THE IDEA—ADVICE—TITLE—PLAN—ON PAPER—SUGGESTION—COST—BOODELS—OLD FRIENDS—JENKYNS SOAMES—DESIGNS—STAIRCASES—BAYS—OBJECTIONS—ORDER OF ARCHITECTURE—STABLES—PRICE—GIVEN UP—CAZELL'S IDEA.
appy Thought.—To get a country house for the winter. To fill it with friends. To have one wing for bachelors. Another wing for maidens with chaperons. To have the Nave, as it were, of the house, for the married people.
“I'll tell you what you ought to do,” says Cazell to me. “You ought to build a nice little snuggery in the country.”
I object to the cost.
“Cost? Bah! that's nothing. You can always get a Building Society,” says he, enthusiastically, “to advance you any sum.”
I ask how these Building Societies proceed.CAZELL.
“Simply enough,” says Cazell, who invariably knows everything about anything, only if you act on his information and go wrong, he generally denies warmly afterwards that “he ever said such a thing.” “Simply enough,” he continues. “You go to the Society, you give 'em some security,—any security will do, and you could get that easily enough.” I nod cheerfully, more to encourage him to proceed, than from any feeling of certainty as to the means of obtaining the security. Then, having, satisfactorily to himself, disposed of this difficulty, he continues:—“Well, your security in this case would be your title-deeds of the house and land.”
“Then,” he goes on, as if he'd been accustomed to do this sort of thing every day, “you say how much you want. Then they ask you” (it's becoming quite dramatic), “where's your house? You say . . . . wherever it is, you know.” Cazell puts it in this way, as impressing upon me that before the Building Society I must tell the truth and not pretend to them that my house is in Bedfordshire, for example, when it isn't. “Well,” he resumes, “then they ask you what sort of a house do you intend to build? Then, you lay your plan before them.”
Happy Thought.—The Plan of my House.
“They examine it, that is, their architect does . . . they inquire about the land . . . and then they decide, whether they'll buy it for you, or not.”

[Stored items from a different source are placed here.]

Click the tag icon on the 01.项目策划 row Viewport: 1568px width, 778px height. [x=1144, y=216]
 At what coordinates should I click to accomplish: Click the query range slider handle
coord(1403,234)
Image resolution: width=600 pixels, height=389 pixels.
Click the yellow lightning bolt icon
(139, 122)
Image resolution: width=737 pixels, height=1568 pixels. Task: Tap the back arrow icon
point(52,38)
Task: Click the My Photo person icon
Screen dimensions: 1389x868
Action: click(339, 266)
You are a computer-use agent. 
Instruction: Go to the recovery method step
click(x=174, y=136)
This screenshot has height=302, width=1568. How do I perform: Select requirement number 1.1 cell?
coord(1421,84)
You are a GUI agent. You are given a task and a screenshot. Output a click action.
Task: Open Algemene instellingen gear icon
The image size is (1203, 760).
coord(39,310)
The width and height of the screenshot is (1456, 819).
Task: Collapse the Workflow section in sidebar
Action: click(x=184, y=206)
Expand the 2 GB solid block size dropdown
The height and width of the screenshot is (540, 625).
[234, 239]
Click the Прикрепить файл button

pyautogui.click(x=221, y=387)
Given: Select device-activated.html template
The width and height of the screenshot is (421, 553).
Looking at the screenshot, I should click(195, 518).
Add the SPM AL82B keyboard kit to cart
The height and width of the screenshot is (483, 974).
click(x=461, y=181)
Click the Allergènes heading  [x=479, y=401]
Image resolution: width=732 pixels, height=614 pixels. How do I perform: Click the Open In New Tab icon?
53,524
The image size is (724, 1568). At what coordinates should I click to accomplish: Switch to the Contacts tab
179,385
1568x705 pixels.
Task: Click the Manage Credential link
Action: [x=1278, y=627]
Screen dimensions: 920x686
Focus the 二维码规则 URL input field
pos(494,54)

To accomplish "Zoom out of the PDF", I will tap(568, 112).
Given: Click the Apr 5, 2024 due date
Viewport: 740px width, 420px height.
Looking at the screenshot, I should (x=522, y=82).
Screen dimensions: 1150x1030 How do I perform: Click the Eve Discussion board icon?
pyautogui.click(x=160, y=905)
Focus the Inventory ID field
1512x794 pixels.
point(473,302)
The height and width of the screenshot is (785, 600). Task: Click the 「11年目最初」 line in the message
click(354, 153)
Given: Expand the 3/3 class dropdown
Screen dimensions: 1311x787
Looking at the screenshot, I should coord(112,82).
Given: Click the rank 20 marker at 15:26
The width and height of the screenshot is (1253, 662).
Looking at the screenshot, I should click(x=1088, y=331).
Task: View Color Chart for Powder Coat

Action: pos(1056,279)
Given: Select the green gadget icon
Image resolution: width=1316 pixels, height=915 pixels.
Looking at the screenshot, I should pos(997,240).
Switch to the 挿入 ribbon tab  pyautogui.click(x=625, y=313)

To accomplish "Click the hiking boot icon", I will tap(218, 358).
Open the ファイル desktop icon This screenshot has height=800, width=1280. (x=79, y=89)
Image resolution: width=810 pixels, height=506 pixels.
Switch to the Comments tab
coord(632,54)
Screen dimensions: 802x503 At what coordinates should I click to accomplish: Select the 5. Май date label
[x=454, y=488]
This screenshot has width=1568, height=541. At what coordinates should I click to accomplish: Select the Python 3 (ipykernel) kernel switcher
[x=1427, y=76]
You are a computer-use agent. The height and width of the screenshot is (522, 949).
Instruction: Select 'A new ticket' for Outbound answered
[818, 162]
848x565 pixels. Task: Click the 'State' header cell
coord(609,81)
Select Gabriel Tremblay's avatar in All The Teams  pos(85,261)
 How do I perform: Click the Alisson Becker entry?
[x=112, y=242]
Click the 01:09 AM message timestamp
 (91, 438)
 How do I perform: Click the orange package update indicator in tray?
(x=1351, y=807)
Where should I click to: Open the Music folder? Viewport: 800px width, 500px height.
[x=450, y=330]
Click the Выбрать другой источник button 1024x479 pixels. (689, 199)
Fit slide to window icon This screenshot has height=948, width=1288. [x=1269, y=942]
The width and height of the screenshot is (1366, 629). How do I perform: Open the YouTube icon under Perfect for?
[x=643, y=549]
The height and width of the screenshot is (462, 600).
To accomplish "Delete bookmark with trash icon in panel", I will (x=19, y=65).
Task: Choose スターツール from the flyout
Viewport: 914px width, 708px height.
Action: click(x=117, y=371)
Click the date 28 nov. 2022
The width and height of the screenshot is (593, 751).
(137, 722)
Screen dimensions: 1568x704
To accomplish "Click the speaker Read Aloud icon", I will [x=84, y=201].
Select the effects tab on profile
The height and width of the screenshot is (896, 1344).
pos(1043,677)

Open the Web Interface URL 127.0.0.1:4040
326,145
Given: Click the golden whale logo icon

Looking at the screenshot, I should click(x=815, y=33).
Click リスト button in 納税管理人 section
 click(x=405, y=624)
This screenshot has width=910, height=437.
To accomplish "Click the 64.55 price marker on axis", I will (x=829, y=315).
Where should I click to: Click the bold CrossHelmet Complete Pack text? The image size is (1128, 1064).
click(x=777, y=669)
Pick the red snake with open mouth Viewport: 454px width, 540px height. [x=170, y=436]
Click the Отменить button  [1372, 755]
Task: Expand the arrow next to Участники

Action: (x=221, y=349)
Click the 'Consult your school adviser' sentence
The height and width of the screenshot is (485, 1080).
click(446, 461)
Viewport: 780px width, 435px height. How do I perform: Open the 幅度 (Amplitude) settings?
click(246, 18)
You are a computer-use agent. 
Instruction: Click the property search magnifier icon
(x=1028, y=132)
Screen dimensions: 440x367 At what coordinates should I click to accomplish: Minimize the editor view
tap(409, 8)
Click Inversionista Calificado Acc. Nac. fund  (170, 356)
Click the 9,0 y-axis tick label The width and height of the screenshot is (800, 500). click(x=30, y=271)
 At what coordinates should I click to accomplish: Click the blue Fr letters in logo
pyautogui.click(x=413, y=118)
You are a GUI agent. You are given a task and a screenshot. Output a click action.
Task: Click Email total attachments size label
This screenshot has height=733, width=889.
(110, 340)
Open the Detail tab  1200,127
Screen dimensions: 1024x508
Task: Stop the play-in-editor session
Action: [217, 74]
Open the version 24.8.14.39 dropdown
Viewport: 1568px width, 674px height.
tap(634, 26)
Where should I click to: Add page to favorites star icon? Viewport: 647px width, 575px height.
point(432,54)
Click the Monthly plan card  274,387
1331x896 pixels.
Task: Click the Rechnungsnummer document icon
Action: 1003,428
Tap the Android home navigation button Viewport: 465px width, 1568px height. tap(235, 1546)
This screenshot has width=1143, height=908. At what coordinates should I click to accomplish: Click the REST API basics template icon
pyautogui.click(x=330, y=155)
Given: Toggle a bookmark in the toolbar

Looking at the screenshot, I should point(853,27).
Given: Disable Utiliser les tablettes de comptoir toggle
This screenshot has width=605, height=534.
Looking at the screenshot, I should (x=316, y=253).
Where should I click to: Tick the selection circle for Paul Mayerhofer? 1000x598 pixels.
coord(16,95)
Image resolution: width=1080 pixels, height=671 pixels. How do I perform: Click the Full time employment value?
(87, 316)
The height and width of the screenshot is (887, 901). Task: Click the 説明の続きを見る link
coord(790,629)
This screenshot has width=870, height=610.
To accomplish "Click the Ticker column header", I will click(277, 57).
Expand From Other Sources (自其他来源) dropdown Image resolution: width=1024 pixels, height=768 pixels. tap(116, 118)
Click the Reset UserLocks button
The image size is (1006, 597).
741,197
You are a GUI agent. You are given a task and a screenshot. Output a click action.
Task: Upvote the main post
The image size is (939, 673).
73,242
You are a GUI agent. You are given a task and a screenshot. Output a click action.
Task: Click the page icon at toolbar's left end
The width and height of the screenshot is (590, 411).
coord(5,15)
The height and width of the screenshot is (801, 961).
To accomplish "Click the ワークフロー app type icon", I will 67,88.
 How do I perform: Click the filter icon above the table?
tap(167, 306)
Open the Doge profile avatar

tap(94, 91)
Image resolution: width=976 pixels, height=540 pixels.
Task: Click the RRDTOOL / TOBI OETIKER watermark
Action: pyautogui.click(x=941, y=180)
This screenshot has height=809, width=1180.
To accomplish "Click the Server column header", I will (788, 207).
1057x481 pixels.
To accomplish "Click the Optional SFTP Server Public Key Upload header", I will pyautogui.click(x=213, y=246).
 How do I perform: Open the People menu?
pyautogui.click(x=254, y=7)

(“Not” I should think, but I don't say so.)
“Then,” he goes on. “You make the purchase, and hand over the title-deeds. Pay them a rent and a per-centage every year until the whole is paid off, when it becomes yours.”
“In fact,” I put it, bluffly, to him, “I can build a house without having any money; I mean, by getting the money from the Building Society?”
“Precisely. Any day.”
I hesitate. It really is—if Cazell is correct—much better than hiring a house . . . or taking lodgings. And what does Cazell think the cost will be?
“Well,” says he, “put it at £2,000, the outside.” I reflect that the inside, too, will be a considerable expense. “A good, strong house. Why, I knew a fellow build one for £1,500. Just what you want....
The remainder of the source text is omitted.